The new scandal surrounding corrupt lords has reignited the debate about reforming the decrepit House of Lords. After Tony Blair's 1999 'reforms', which simply replaced some hereditary peers with trusted ones conveniently handpicked by himself personally, the second house is now even less accountable. Allegations of corruption in the Lords are becoming a regular feature of British political life. Remember that no-one in the House of Lords can resign, even if they wanted to.
And yet, the reluctance to scrap something that is clearly redundant and anachronistic is staggering across the whole political spectrum. Significant chunks of the left, as usual, are terrified of defying the status quo, even in the face of overwhelming public opinion opposing it. Today, a certain paper writes that "a wholly elected chamber would be a mistake", and that's the Independent. They don't explain why, but nevermind. And that's in the face of an enormous unelected mammoth of toffs of a various kind who have as much connection with the real world as Gollum from Lord of the Rings.
The House of Lords isn't working. According to official sources, the yearly costs of the second chamber have been increasing relentlessly. In 2006, the House of Lords was costing the taxpayer £68 million, a massive increase on the comparatively puny £16m in 1991. And that's for a place which, in the words of The Earl of Halsbury "is not three-quarters empty; it is over 90 per cent; empty".
To give you an extent of the dysfunctional fairyland we are talking about, in Britain there are people having a direct say over legislation who are still known as Lords Spiritual, Dukes and Baronesses. Theirs is a detached world of flattery, ancient baronies and chivalry. Like Anthony Sampson once wrote, "[The Lords] still delight in the rituals of addressing each other as 'my noble friend'. At big debates ageing peers still fiddle with the built-in hearing aids or go to sleep though nowadays a flunkey wakes up the sleepers before a minister speaks lest they be seen snoring on television". The typical pro-Lords stance is that they don't really have a say in public life. If that was true then, why keep it? But the reality is that this comical, make-believe world still performs a serious legislative function. They can crucially delay legislation (like they did with the repeal of Section 28) or affect the outcome altogether.

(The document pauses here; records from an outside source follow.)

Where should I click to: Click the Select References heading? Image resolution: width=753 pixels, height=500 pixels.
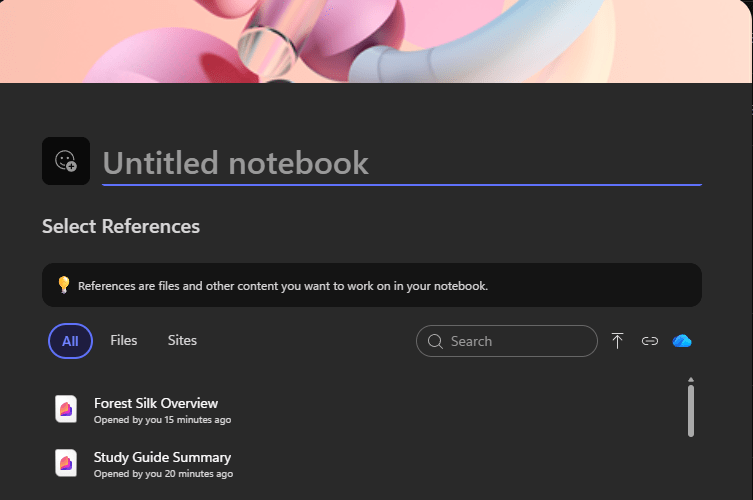pos(121,226)

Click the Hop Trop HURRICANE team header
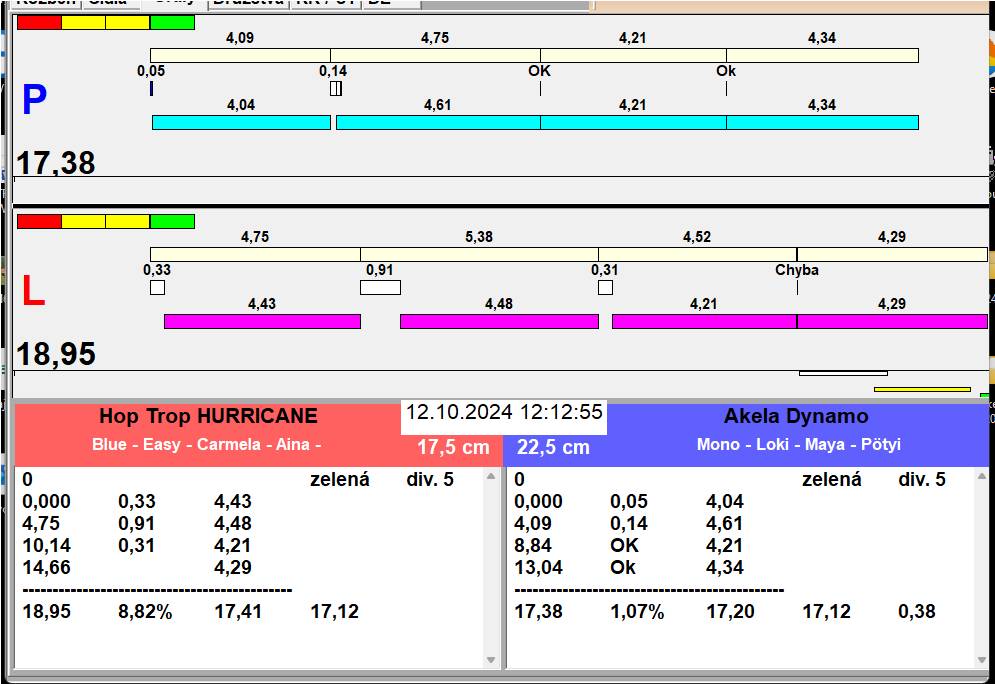(x=208, y=417)
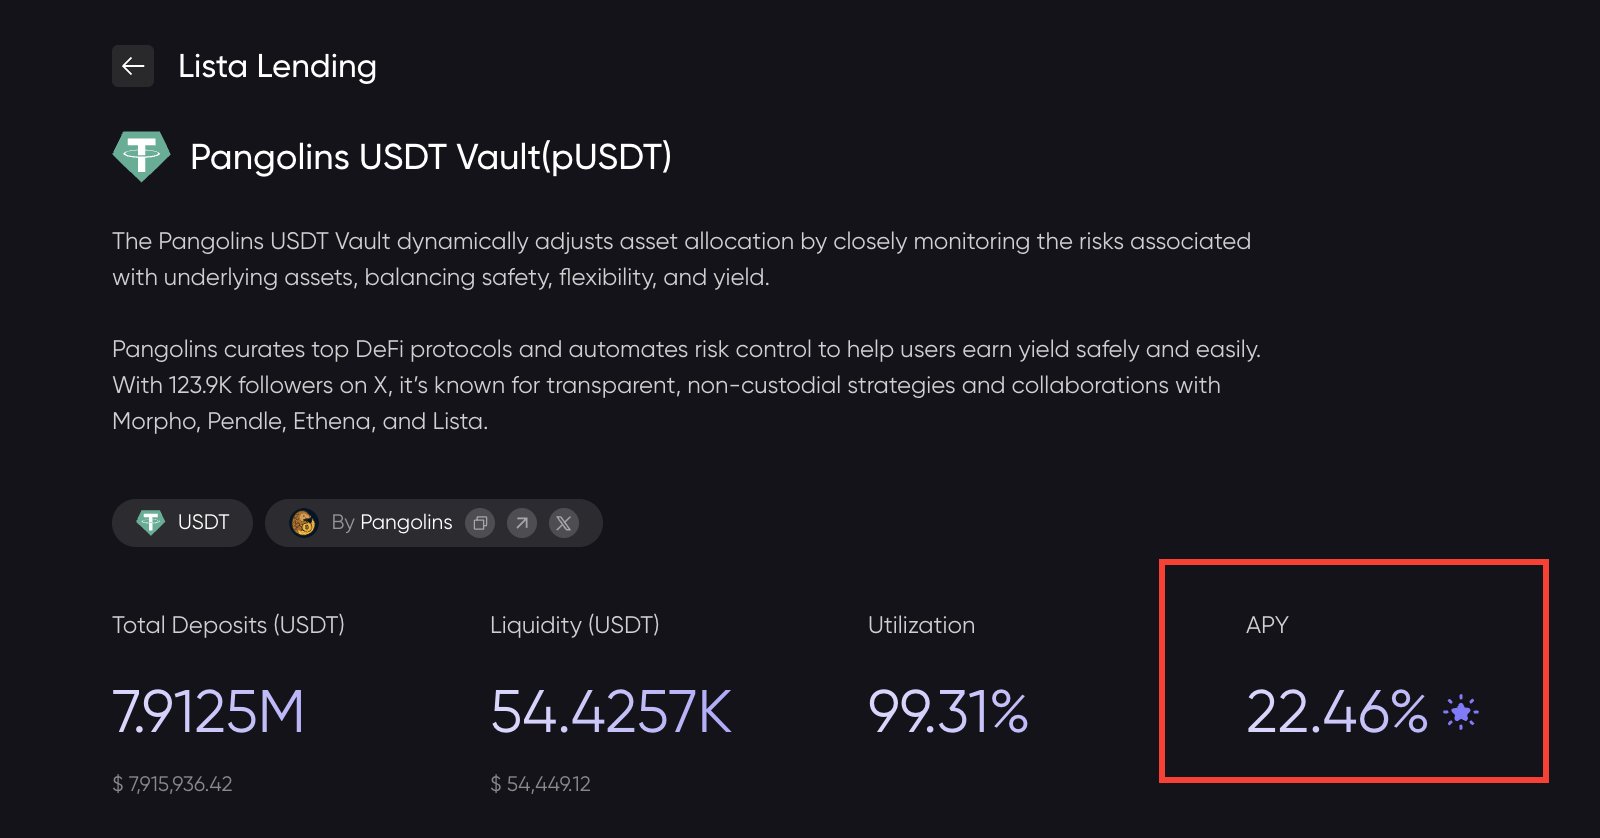The height and width of the screenshot is (838, 1600).
Task: Click the Tether icon inside the USDT badge
Action: (x=148, y=522)
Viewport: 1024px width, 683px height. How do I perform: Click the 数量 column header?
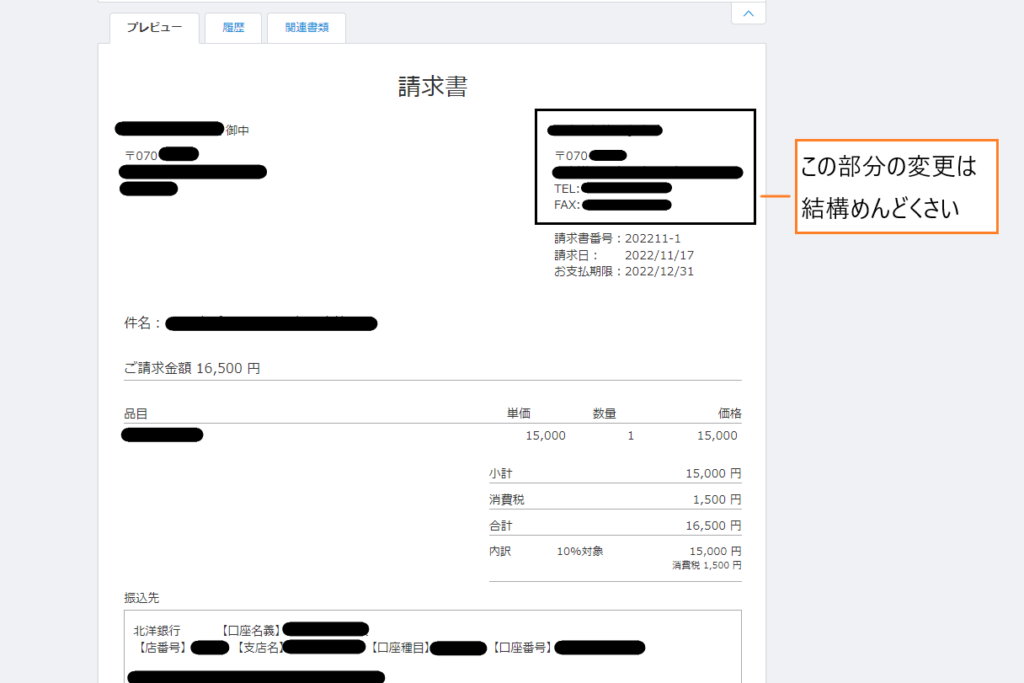tap(603, 413)
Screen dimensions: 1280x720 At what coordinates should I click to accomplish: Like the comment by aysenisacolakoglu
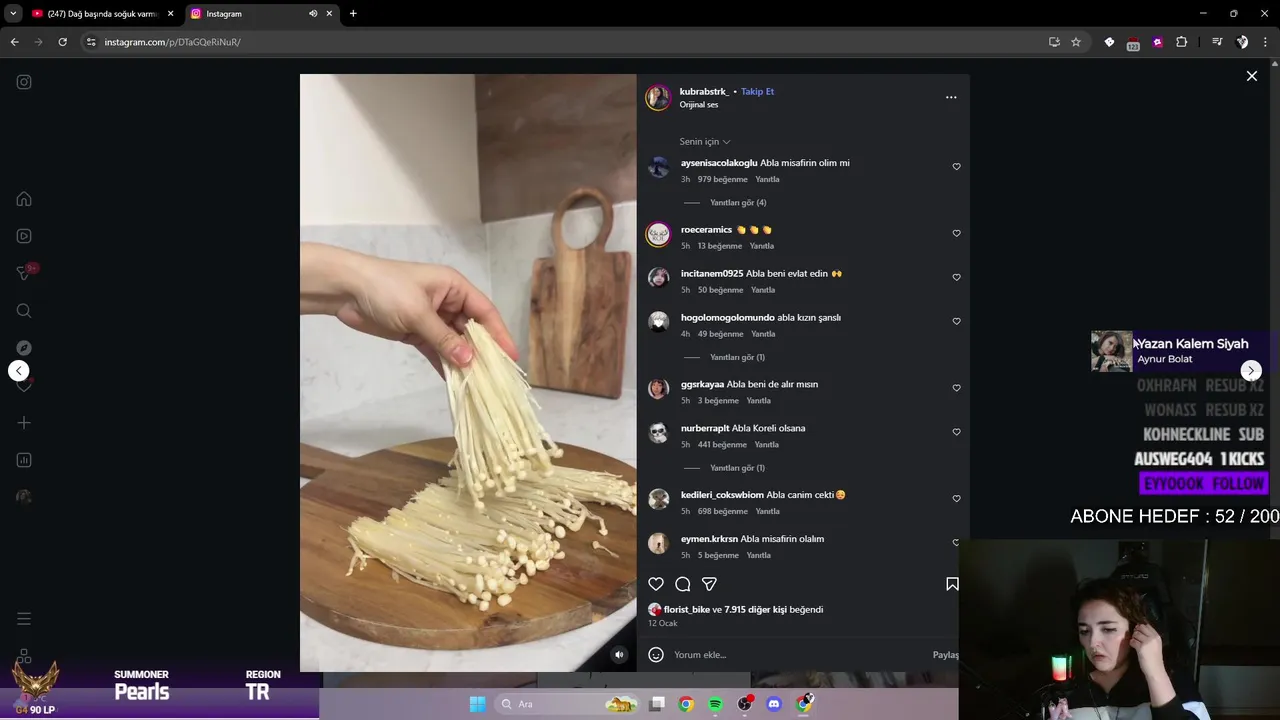coord(956,167)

No-one has ever explained why the House of Lords has to be so massive. The current count stops at 743. The German Bundestrat features 69 members, while the US Senate has 100. The Senate of France includes 343, and the Spanish one 264. But nevermind that; what in the name of goodness can justify such a fat feast in the British second house? And why on earth are they unelected? What is the usual crap about "the need to avoid more professional politicians"?
Because you'd have thought that's, for better or for worse, the nature of democracy. Professional politicians. Not a bunch of unelected big wigs preserved in aspic and trapped in spider's webs. At odds like they wouldn't manage to be even if they tried, with a contemporary world having debates about stem cell research, climate change, the role of digital communication, i-Phones and globalisation.
Until the whole legislative function becomes the prerogative of fully-elected, fully-accountable bodies, Britain will not be able to call itself a serious democracy.
1 comment:
The problem with abolishing the House of Lords is that the Commons is so deficient as a legislature. There are two key problems with the Commons:
1) The executive is not separate from it, and therefore cannot be held to account
2) The lack of regional members (as in the Welsh Assembly) creates a tyranny of the majority.
With a directly-elected PM and the D'Hondt method, the Lords would indeed be redundant.